BP And Azerbaijan Lock In Caspian Sea Oil Deal
The government of Azerbaijan signed a new production sharing agreement (PSA) with the consortium operating the Azeri-Chirag-Deepwater Gunashli oil field in the Caspian. The new deal gives Baku a much larger stake in the field and establishes Azerbaijan’s economic ties to Europe for decades to come.
The agreement, signed September 14, has taken five years to negotiate and runs until 2050. It sees Azerbaijan’s state oil company Socar increase its stake in the field from 11.65 percent to 25 percent, with stakes held by its eight international partners falling proportionally
The field’s operator, BP, now holds 30.37 percent and the other seven partners under ten percent each.
The international partners also agreed to pay a “bonus” of $3.6 billion into Azerbaijan’s State Oil Fund and to further investment in the field which in the short term could see the addition of a seventh production platform and as much as $40 billion invested over the lifetime of the agreement.

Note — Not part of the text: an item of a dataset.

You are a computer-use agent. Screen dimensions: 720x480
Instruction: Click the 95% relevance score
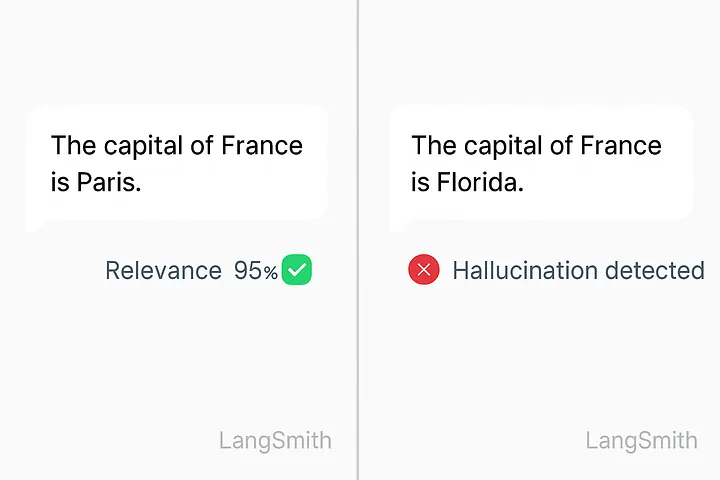tap(256, 270)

The new agreement replaces the existing AGC PSA signed in 1994, by then Azeri President Heydar Aliyev, father of current president Ilham Aliyev.
Both Aliyev and BP chief executive Bob Dudley called the agreement “historic.”

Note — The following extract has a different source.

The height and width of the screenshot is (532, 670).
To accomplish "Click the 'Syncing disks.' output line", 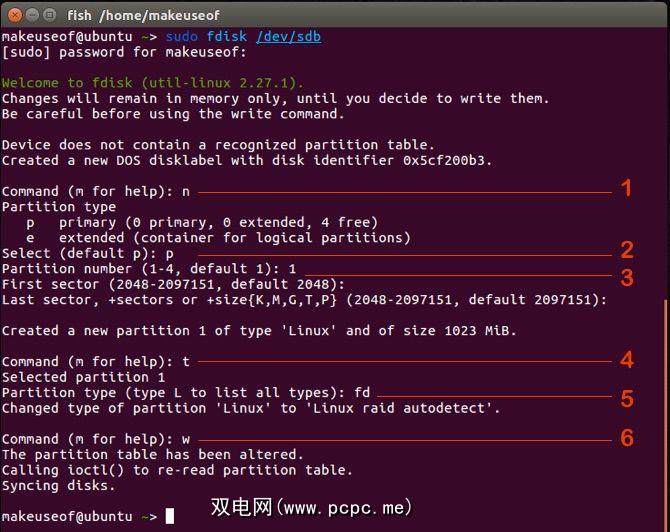I will coord(58,486).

The new agreement “is of crucial importance for Azerbaijan`s future development,” said Aliyev, who took to twitter to celebrate the accomplishment. “Today Azerbaijan is recognized in the world as a country, which stands on its feet and has broad international relations, and as an influential country.”
Although at the time dubbed “the contract of the century”, the terms of the 1994 agreement reflected the conditions of the time, with oil prices falling, Azerbaijan having just emerged from a civil war, and offshore production in the Caspian sea a new and risky area of investment.
ACG reserves at the time were estimated at only around 511 million tons.
Now with Azerbaijan having developed significantly on the back of the $125 billion profit earned from ACG, Caspian investment being no longer viewed as risky, and estimates of ACG reserves having been doubled, Baku has been in a strong enough position to negotiate considerably better terms for the next phase of operation.
This is expected to produce a further 570 million tons of crude and around 150 billion cubic meters of gas on top of 430 million tons of crude and 134 billion cubic meters of gas already produced. .
Production from ACG is currently running at around 585,000 barrels per day of crude which is exported to global markets through the Baku-Tbilisi-Ceyhan oil line, down from a peak of 835,000 barrels per day in 2010. That could rise again with further investment, however.
Gas production is running at around 33 million cubic meters per day, mostly consumed locally but with talks underway for future gas production to be fed into state oil producer SOCAR’s TANAP gas export line. That pipeline is now being constructed to carry gas from Azerbaijan’s Shah Deniz gas field through Turkey to Europe.
Further talks are anticipated over “deep gas” reserves in the field, below the oil and gas layer currently being exploited.
This deep gas layer is through to contain a further 200 billion cubic meters of gas which could also be fed into TANAP and exported to Europe
Azeri officials have indicated that development of this deep gas reserve would need to be subject to a third production sharing agreement but have not indicated when they expect talks to commence or when the field could be developed.
Developing the ACG deep gas field would help Azerbaijan to fill the 15 billion cubic meters per year of available capacity in TANAP, without having to resort to accepting gas from other potential suppliers such as Iran or the Kurdistan region of Iraq, both of which have expressed interest in using TANAP as a means of exporting gas to Europe.